Many GOP professionals with strong ties to the Bush family, are desperate making efforts to get Jeb Bush tu run, Jeb Bush is the former two-term governor of Florida, and was very successful in Education, budget control, etc ..... and he is moderate, rational and a great friend of Latinos, his wife is Mexican, but he is very reluctant and already said NO ! ...

Jeb Bush is the only Republican that is said to perhaps attract the Latino Vote. Who knows ?? ... I think that Republicans have reached the point of no return, and even a super star like Jeb Bush can not perform the magic.

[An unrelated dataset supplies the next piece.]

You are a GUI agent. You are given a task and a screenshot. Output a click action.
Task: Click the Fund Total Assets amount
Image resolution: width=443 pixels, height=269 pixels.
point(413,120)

Republicans, if you are wise, then reserve that wonderful candidate ( the Jeb ) for 2016, when you have had another four years of "weeping and gnashing of teeth"




POLITICO.com
With Mitch Daniels out, GOP looking for new 2012 option
By JONATHAN MARTIN
May 22, 2011


With Mitch Daniels out, GOP looking for new 2012 option


Some excerpts :

Mitch Daniels’s overnight decision against a presidential bid will immediately raise the volume on the low-hum grumbling among Republican insiders that they’re gearing up to face President Obama with the weakest primary field in recent memory.

The pressure on a handful of Republicans who’ve insisted they won’t consider running but would be potentially strong alternatives to Mitt Romney will now significantly intensify, but the ultimate beneficiaries of Daniels’s absence may be two candidates already on course to run: Tim Pawlenty and Jon Huntsman.

At the moment, though, the Indiana governor’s exit illustrates the degree to which the GOP race is being shaped by who’s not running.

Consider the list of would-be candidates who’ve passed on a campaign in the last four months: Mike Pence, John Thune, Haley Barbour, Mike Huckabee, Donald Trump and now Daniels.

Add Jeb Bush, Chris Christie, Paul Ryan and Rick Perry – Republicans with star power who’ve said flatly they won’t run – and it translates into a GOP establishment deeply worried that the flawed options they’re left with won’t be any match for an incumbent president who seemingly won’t face a primary but is likely to shatter campaign fundraising records.

“Insofar as politics abhors even a near-vacuum, others are bound to get in,” Weekly Standard editor William Kristol predicted this morning, suggesting a race that could “remain open and fluid until Thanksgiving.”

One Daniels friend and longtime Republican, who had already gotten dozens of emails by 7:30 bemoaning the news, was blunt when asked about who in the current field was now more appealing: “None of the above.”

In the near-term, Daniels’s exit means that Republican donors, operatives and elected officials aren’t likely to keep taking no for an answer and will surely attempt to convince one of the would-be candidates who’ve already rebuffed entreaties to reconsider.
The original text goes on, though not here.